Exercise: Look through the records below for the line with "Task: Select text -먹거리지원 -정서지원" and the line with "Select the Grassi row label", then return those lines and all lines between, exactly.

Information given:
# # # # #

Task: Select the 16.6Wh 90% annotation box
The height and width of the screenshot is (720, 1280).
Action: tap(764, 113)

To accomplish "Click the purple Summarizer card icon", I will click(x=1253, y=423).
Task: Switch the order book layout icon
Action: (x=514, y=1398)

# # # # #

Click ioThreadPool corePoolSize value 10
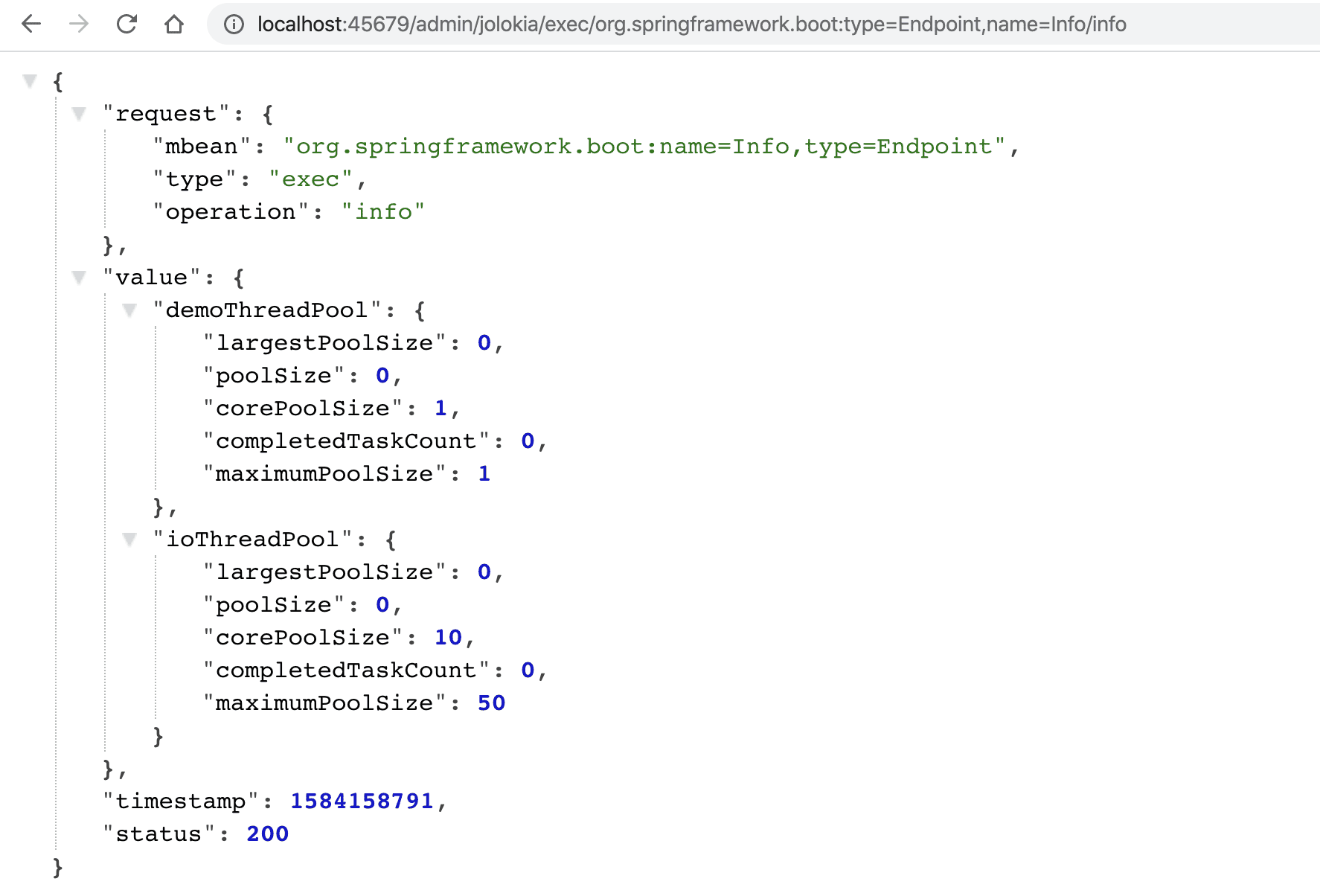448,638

# # # # #

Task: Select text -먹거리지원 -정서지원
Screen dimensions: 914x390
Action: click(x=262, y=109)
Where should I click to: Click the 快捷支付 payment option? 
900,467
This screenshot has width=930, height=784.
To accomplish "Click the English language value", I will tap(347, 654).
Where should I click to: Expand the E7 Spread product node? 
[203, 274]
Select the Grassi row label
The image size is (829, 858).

# # # # #

Task answer:
Task: Select text -먹거리지원 -정서지원
Screen dimensions: 914x390
Action: click(x=262, y=109)
Where should I click to: Click the 快捷支付 payment option? 
900,467
This screenshot has width=930, height=784.
To accomplish "Click the English language value", I will tap(347, 654).
Where should I click to: Expand the E7 Spread product node? 
[203, 274]
Select the Grassi row label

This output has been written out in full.